A coalition of local elected officials, candidates and political groups across the political aisle hosted a press conference on the steps of Tallahassee City Hall Friday to oppose the finalization of $27 million in Blueprint Intergovernmental Agency funding for Doak Campbell Stadium repairs.
A vote on that funding is expected next week. Representatives of the Tallahassee NAACP, Leon County Democratic Party and Americans for Prosperity-Florida (APF), as well as City Commissioner Jack Porter spoke during the press conference. City Commissioner Jeremy Matlow and Leon County Commission candidates Damon Victor and David O’Keefe were also in attendance.
The Blueprint board is set to vote next Thursday on whether to finalize bonding for $27 million in funding from the economic development section of Blueprint’s budget. The money would pay for most infrastructure components within the university’s $120 million plan to revamp the football stadium. The board voted 7-5 in December to begin the bonding process.
Steven Broadway, the corresponding secretary for the Leon County Democratic Party, spoke first during the press conference.
“The collective resources of a community simply should not be used to fund a project that even through rose-colored glasses, and the most optimistic of assumptions, is not impactful,” he said. “A handful of permanent jobs and the most optimistic of assumptions is not worth putting all our county’s economic resources into one basket.”
Broadway was also the person who drafted a successful resolution from the party asking local elected officials sitting on the board to return and stop accepting campaign contributions from supporters connected to Florida State University leadership. The resolution followed reports that Tallahassee Mayor John Dailey’s campaign received over $20,000 from people connected to FSU after he backed the funding during December’s meeting.
Phillip Suderman, policy director for APF, a libertarian conservative political advocacy group, also voiced his group’s opposition to the funding. While he said he is a proud alumnus and supporter of FSU, he believes they should raise the funds for the project privately.
“This government handout is not a good use of taxpayer dollars,” Suderman said. “Government exists to make sure everyone is helped, not a select few.”
During December’s meeting, backers of the stadium funding argued that FSU football generates $50 million in direct local spending every year.
Then-FSU Director of Athletics David Coburn said it would be difficult for FSU boosters to raise money for the infrastructure repairs the stadium requires.
“Frankly, those are not the kinds of things that donors dream of spending money on,” he said. “They don’t want to say, ‘Yeah, that restroom up there has my name on it.’”
Tallahassee NAACP President Mutaqee Akbar said during the press conference that the stadium funding would only create 34 permanent jobs. He said the money would be better spent on grant programs for local small businesses and for vocational skill training.
“There are a lot of small, Black minority businesses that can use assistance, that can use help,” he said. “That’s a pot of money that can be used to deal with those issues.”

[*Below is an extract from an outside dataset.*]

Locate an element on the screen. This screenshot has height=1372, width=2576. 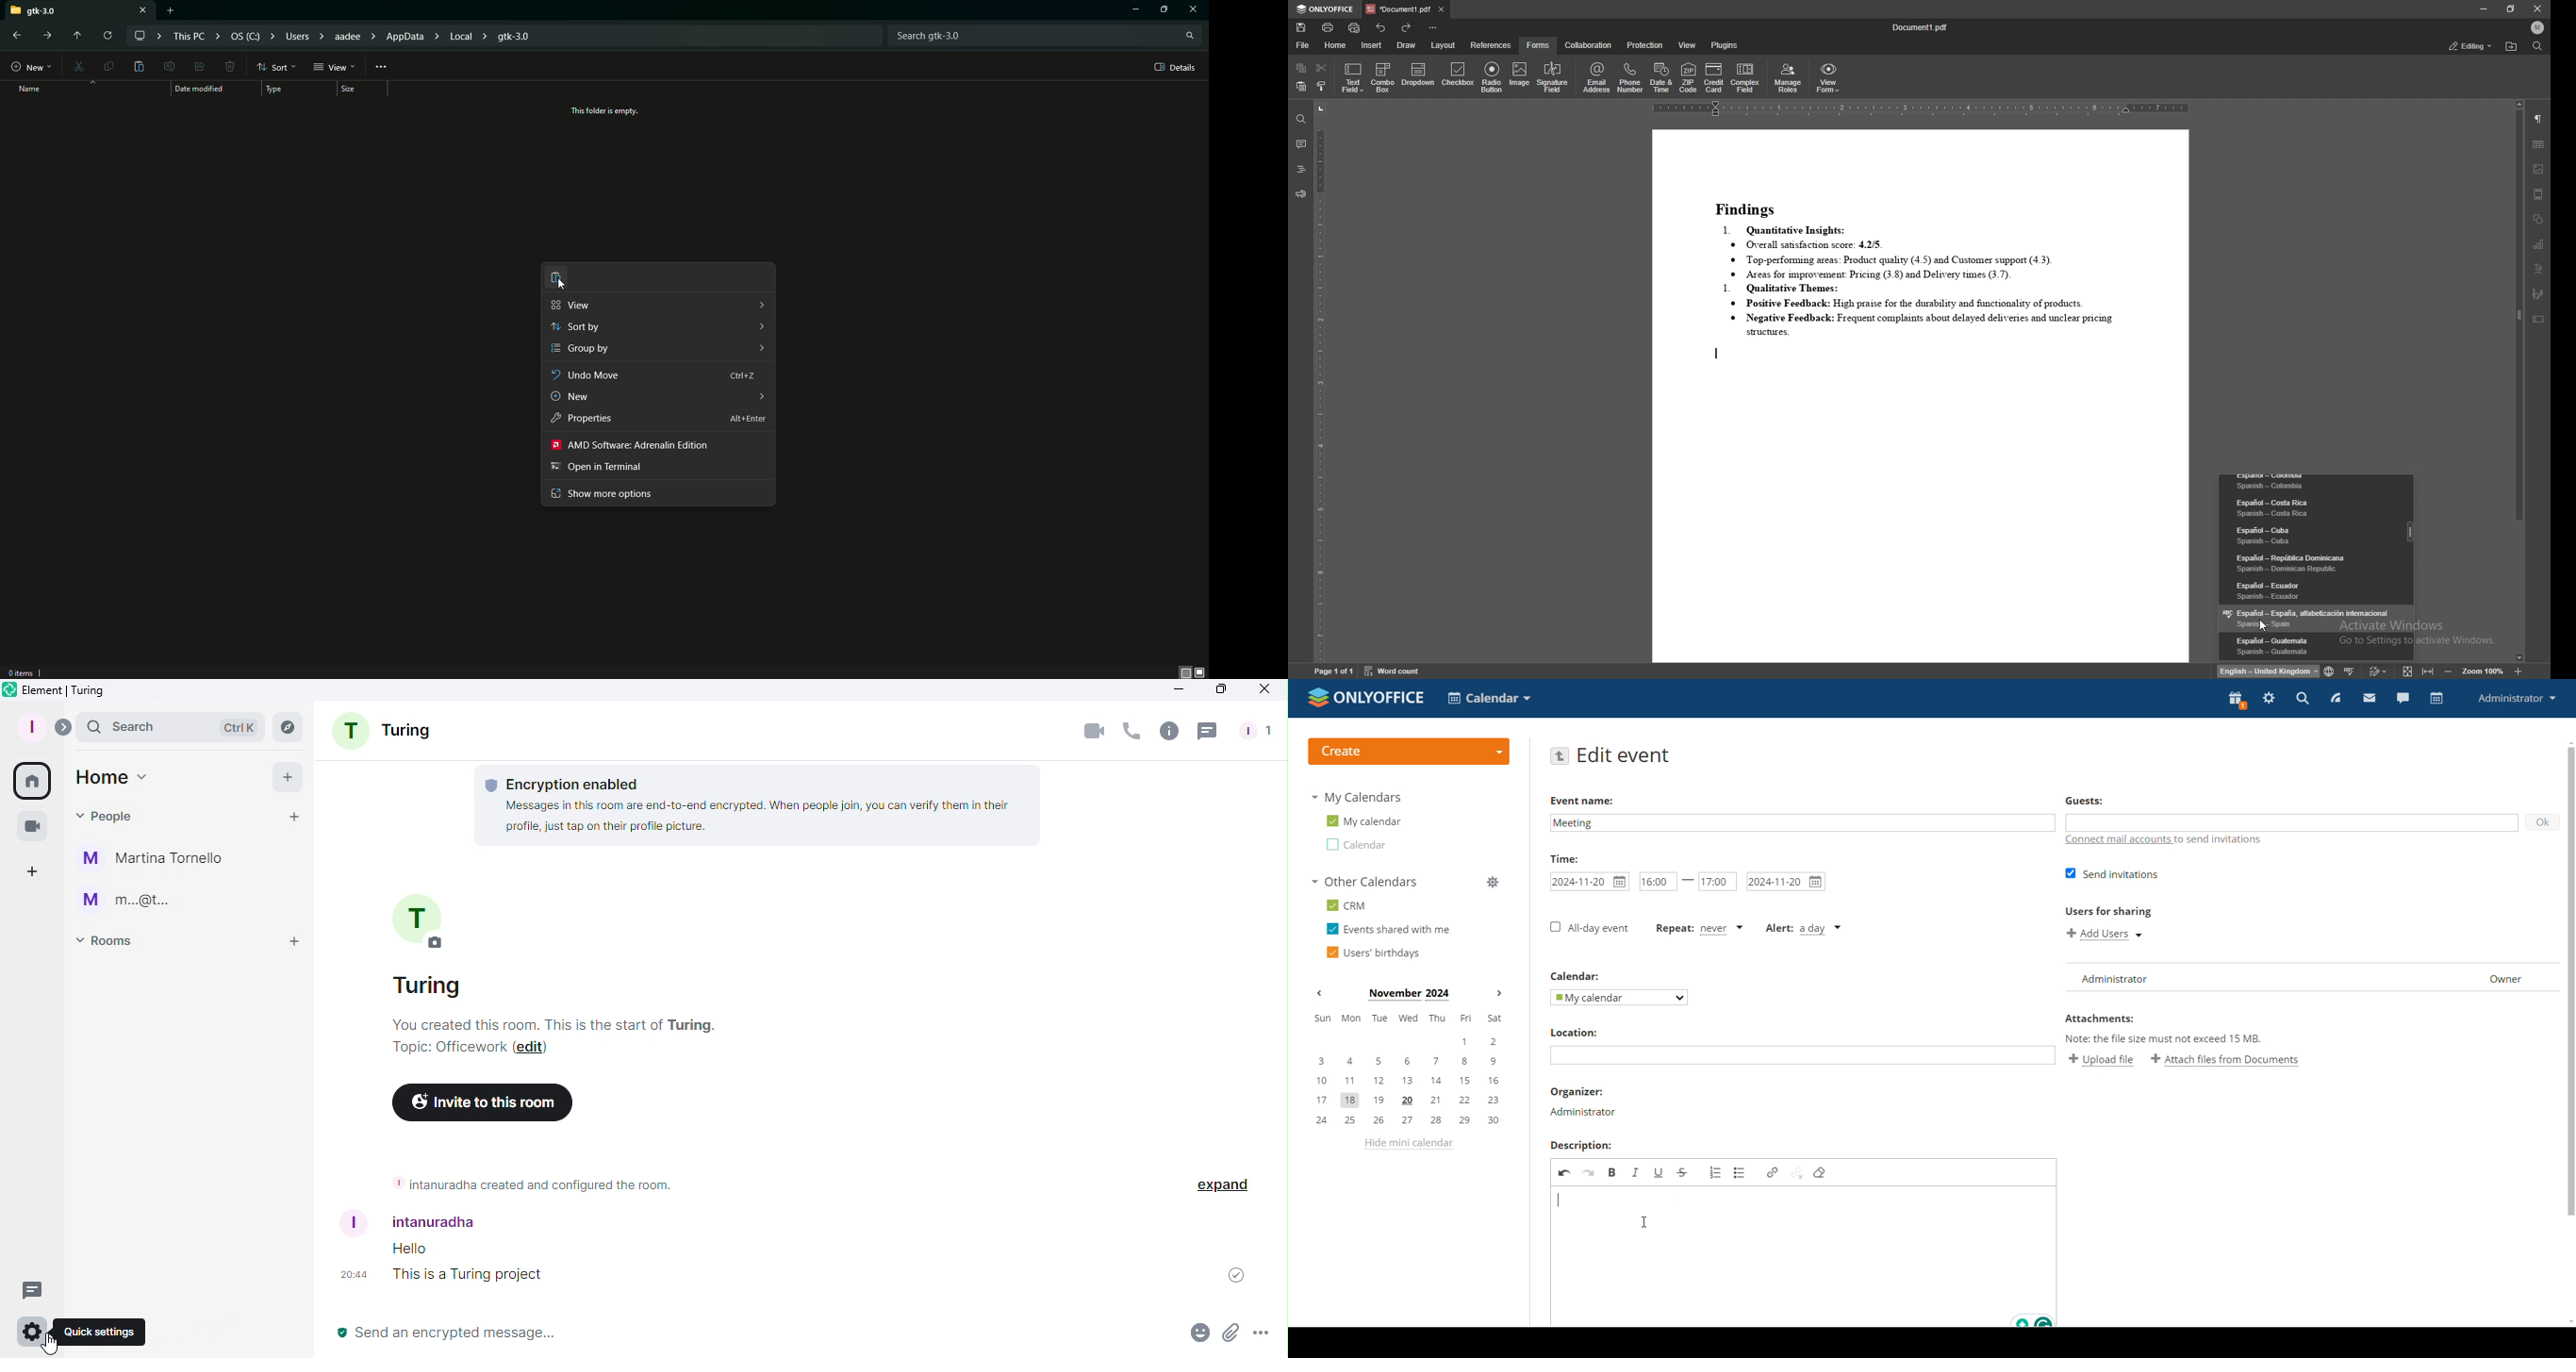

During her comments, Commissioner Porter said about two-thirds of the public input her office has received about the funding has opposed it. She said the community response and the coalition of groups opposing it is unique.
“I have never in my time on the Commission seen the community come together with one voice to oppose something like this,” Porter said.
In her closing statement, she encouraged other local elected officials to change their vote on the topic next Thursday.
“We can send a message that would help heal the public trust and say, ‘We heard you, and we are going back to the drawing board to bring forward some better proposals that will actually move the needle on poverty, economic development, and providing local opportunities that will lift our whole community up,’” she said.
The vote whether to finalize the bonding will be during the Blueprint board’s meeting that begins at 3 p.m. Thursday.